**Problem to solve**: Reproduce the entire listing below, keeping every line unchanged.

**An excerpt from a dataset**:
Start

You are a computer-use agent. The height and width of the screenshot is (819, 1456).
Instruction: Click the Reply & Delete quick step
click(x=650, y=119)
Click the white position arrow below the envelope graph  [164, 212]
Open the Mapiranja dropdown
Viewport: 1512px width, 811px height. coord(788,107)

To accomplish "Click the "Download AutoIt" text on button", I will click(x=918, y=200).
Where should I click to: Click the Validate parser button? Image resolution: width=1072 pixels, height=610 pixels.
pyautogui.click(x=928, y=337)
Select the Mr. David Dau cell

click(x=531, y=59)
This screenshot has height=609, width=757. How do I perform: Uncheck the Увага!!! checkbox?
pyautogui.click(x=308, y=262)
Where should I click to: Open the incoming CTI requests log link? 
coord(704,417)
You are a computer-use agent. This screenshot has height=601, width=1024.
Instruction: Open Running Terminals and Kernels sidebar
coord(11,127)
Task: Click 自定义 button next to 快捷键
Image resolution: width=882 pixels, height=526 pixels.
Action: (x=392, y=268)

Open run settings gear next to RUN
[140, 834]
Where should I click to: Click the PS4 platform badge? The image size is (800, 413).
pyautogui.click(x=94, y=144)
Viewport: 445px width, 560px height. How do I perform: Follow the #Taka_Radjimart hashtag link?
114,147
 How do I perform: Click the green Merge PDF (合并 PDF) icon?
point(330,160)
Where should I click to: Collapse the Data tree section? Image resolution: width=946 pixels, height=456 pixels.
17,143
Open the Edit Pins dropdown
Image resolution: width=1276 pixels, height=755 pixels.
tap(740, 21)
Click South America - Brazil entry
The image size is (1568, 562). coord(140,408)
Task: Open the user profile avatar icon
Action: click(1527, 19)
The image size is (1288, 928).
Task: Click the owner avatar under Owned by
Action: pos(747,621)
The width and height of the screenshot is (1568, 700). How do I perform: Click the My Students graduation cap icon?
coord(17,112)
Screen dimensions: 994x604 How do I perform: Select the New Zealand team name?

End

**Expected output**:
You are a computer-use agent. The height and width of the screenshot is (819, 1456).
Instruction: Click the Reply & Delete quick step
click(x=650, y=119)
Click the white position arrow below the envelope graph  [164, 212]
Open the Mapiranja dropdown
Viewport: 1512px width, 811px height. coord(788,107)

To accomplish "Click the "Download AutoIt" text on button", I will click(x=918, y=200).
Where should I click to: Click the Validate parser button? Image resolution: width=1072 pixels, height=610 pixels.
pyautogui.click(x=928, y=337)
Select the Mr. David Dau cell

click(x=531, y=59)
This screenshot has height=609, width=757. How do I perform: Uncheck the Увага!!! checkbox?
pyautogui.click(x=308, y=262)
Where should I click to: Open the incoming CTI requests log link? 
coord(704,417)
You are a computer-use agent. This screenshot has height=601, width=1024.
Instruction: Open Running Terminals and Kernels sidebar
coord(11,127)
Task: Click 自定义 button next to 快捷键
Image resolution: width=882 pixels, height=526 pixels.
Action: (x=392, y=268)

Open run settings gear next to RUN
[140, 834]
Where should I click to: Click the PS4 platform badge? The image size is (800, 413).
pyautogui.click(x=94, y=144)
Viewport: 445px width, 560px height. How do I perform: Follow the #Taka_Radjimart hashtag link?
114,147
 How do I perform: Click the green Merge PDF (合并 PDF) icon?
point(330,160)
Where should I click to: Collapse the Data tree section? Image resolution: width=946 pixels, height=456 pixels.
17,143
Open the Edit Pins dropdown
Image resolution: width=1276 pixels, height=755 pixels.
tap(740, 21)
Click South America - Brazil entry
The image size is (1568, 562). coord(140,408)
Task: Open the user profile avatar icon
Action: click(1527, 19)
The image size is (1288, 928).
Task: Click the owner avatar under Owned by
Action: pos(747,621)
The width and height of the screenshot is (1568, 700). How do I perform: Click the My Students graduation cap icon?
coord(17,112)
Screen dimensions: 994x604 How do I perform: Select the New Zealand team name?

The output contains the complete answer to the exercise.